There is strong experimental evidence that the superconductor ${\mathrm{Sr}}_2{\mathrm{RuO}}_4$ has a chiral $p$-wave order parameter. This symmetry does not require that the associated gap has nodes, yet specific heat, ultrasound, and thermal conductivity measurements indicate the presence of nodes in the superconducting gap structure of ${\mathrm{Sr}}_2{\mathrm{RuO}}_4$. Theoretical scenarios have been proposed to account for the existence of deep minima or accidental nodes (minima tuned to zero or below by material parameters) within a $p$-wave state. Other scenarios propose chiral $d$-wave and $f$-wave states, with horizontal and vertical line nodes, respectively. To elucidate the nodal structure of the gap, it is essential to know whether the lines of nodes (or minima) are vertical (parallel to the tetragonal $c$ axis) or horizontal (perpendicular to the $c$ axis). Here, we report thermal conductivity measurements on single crystals of ${\mathrm{Sr}}_2{\mathrm{RuO}}_4$ down to 50 mK for currents parallel and perpendicular to the $c$ axis.
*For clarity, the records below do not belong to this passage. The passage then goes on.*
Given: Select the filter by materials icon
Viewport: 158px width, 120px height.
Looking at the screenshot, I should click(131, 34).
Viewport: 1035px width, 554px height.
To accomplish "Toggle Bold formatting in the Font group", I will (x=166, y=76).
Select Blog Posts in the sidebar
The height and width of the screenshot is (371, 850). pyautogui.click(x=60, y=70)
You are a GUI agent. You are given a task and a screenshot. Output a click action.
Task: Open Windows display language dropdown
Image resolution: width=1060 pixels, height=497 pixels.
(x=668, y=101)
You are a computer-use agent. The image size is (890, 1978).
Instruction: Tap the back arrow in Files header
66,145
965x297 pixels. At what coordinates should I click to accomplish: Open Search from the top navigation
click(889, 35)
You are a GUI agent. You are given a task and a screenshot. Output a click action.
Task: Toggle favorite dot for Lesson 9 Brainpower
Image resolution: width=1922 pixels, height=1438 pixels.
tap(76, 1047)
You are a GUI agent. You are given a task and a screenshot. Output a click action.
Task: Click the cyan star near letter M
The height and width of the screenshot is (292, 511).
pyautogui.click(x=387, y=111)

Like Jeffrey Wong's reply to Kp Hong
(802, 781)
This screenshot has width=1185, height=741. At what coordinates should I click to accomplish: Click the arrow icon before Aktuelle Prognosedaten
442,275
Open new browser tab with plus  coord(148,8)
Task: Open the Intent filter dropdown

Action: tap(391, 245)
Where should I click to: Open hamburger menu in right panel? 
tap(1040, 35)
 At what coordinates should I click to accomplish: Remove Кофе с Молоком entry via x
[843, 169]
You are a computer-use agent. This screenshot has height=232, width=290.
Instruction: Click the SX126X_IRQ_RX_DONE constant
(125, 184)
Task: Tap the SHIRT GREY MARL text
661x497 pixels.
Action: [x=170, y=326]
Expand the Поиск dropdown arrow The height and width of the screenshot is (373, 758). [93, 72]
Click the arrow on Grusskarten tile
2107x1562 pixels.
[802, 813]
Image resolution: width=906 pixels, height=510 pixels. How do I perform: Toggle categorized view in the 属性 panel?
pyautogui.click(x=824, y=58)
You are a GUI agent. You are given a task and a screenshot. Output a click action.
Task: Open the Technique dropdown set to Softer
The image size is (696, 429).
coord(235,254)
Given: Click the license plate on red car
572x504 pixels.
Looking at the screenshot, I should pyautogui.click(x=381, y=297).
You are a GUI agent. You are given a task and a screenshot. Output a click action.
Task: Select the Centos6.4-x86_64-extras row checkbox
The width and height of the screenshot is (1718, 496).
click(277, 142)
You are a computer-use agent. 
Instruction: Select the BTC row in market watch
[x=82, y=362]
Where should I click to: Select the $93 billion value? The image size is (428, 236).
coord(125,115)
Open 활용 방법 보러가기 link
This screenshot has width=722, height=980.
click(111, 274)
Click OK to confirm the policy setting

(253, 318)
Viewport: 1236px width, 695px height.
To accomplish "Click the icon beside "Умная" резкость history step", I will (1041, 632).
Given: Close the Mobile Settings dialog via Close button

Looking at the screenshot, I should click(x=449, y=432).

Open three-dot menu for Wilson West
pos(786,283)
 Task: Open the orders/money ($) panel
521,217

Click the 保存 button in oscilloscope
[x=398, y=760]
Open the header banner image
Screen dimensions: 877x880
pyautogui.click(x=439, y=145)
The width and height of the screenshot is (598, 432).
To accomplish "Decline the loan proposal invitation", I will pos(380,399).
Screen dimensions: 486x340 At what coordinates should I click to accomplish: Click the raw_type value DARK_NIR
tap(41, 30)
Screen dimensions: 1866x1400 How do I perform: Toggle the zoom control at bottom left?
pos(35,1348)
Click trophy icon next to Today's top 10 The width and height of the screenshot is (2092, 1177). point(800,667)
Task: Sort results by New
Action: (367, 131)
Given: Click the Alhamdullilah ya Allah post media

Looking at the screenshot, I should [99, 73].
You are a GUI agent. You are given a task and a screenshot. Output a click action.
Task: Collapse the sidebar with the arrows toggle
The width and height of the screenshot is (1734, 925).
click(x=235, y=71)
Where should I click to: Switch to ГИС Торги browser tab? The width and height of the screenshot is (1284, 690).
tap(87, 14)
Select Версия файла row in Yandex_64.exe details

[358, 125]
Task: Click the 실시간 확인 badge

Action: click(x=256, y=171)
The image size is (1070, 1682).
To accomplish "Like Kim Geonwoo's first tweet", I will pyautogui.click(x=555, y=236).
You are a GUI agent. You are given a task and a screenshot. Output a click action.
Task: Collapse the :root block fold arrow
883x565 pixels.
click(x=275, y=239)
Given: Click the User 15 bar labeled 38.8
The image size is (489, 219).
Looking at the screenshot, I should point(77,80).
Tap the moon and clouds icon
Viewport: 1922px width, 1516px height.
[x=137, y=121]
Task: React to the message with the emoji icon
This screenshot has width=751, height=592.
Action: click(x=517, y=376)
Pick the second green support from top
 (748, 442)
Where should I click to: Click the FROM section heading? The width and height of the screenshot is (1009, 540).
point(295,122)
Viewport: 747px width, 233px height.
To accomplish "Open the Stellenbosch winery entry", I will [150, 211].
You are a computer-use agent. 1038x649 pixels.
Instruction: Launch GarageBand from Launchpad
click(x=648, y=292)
We find that there is substantial quasiparticle transport in the $T=0$ limit for both current directions. A magnetic field $H$ immediately excites quasiparticles with velocities both in the basal plane and in the $c$ direction. Our data down to $T_c/30$ and down to $H_{c2}/100$ show no evidence that the nodes are in fact deep minima. Relative to the normal state, the thermal conductivity of the superconducting state is found to be very similar for the two current directions, from $H=0$ to $H=H_{c2}$. These findings show that the gap structure of ${\mathrm{Sr}}_2{\mathrm{RuO}}_4$ consists of vertical line nodes. This rules out a chiral $d$-wave state. Given that the $c$-axis dispersion (warping) of the Fermi surface in ${\mathrm{Sr}}_2{\mathrm{RuO}}_4$ varies strongly from sheet to sheet, the small $a-c$ anisotropy suggests that the line nodes are present on all three sheets of the Fermi surface. If imposed by symmetry, vertical line nodes would be inconsistent with a $p$-wave order parameter for ${\mathrm{Sr}}_2{\mathrm{RuO}}_4$. To reconcile the gap structure revealed by our data with a $p$-wave state, a mechanism must be found that produces accidental line nodes in ${\mathrm{Sr}}_2{\mathrm{RuO}}_4$.

Popular Summary

Superconductivity is a state of matter appearing at low temperature wherein an electric current can flow without any resistance whatsoever. The electrons in a superconductor spontaneously form pairs, and the quantum-mechanical wave function adopts a particular symmetry, dictated by the nature of the pairing interaction. In conventional superconductors, for example, the symmetry is called $s$ wave, which forms when the force that binds the electrons together is the same in all directions. The ruthenium oxide ${\mathrm{Sr}}_2{\mathrm{RuO}}_4$ is one of the rare superconductors whose symmetry is believed to be $p$ wave—a state for which paired electrons have parallel spins. One way to investigate the pairing is to measure how electrons carry heat in different directions of a crystal. We report on an investigation of heat conduction in ${\mathrm{Sr}}_2{\mathrm{RuO}}_4$ that raises questions about how the electrons are actually paired in the superconductor.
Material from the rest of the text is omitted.